Copy every line of the entries below word for word, leaving out the pictures.

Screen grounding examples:
[start]
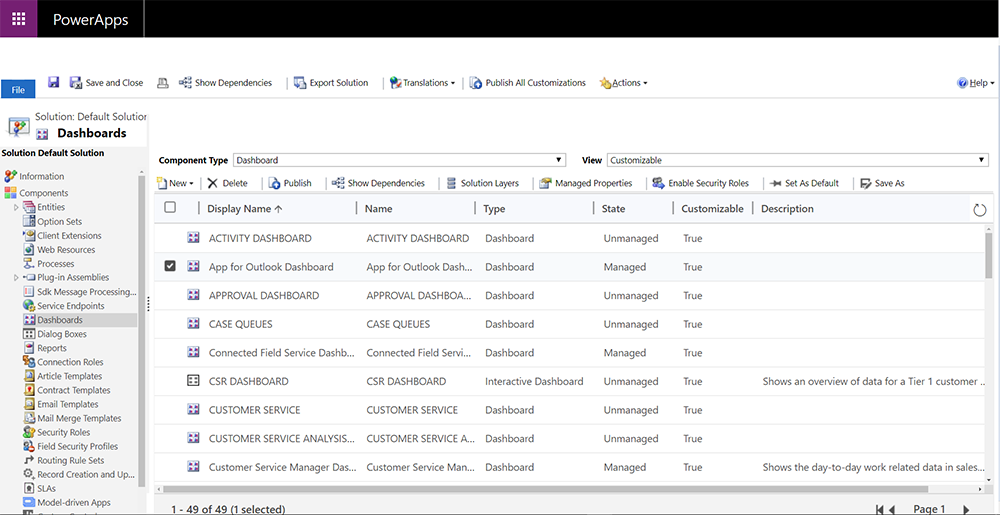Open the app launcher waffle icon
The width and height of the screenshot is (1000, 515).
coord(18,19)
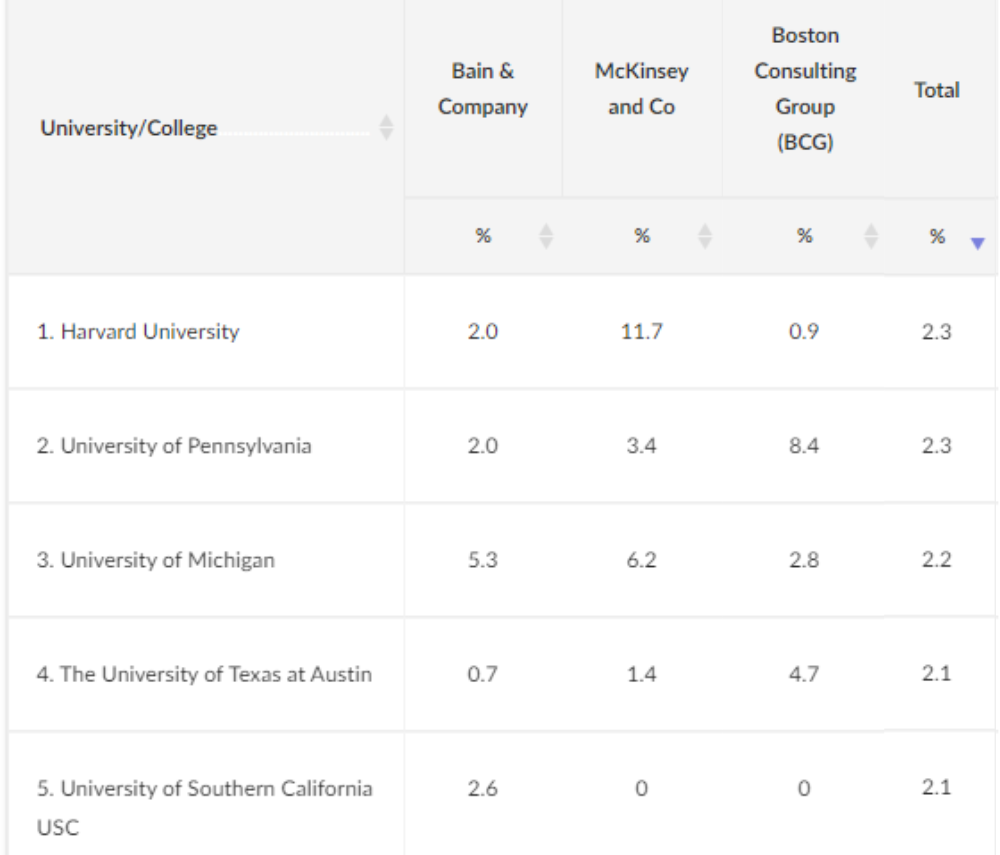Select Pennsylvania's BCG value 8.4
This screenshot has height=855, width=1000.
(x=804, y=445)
[end]
#### ANSWER
Open the app launcher waffle icon
The width and height of the screenshot is (1000, 515).
coord(18,19)
Select Pennsylvania's BCG value 8.4
This screenshot has height=855, width=1000.
(x=804, y=445)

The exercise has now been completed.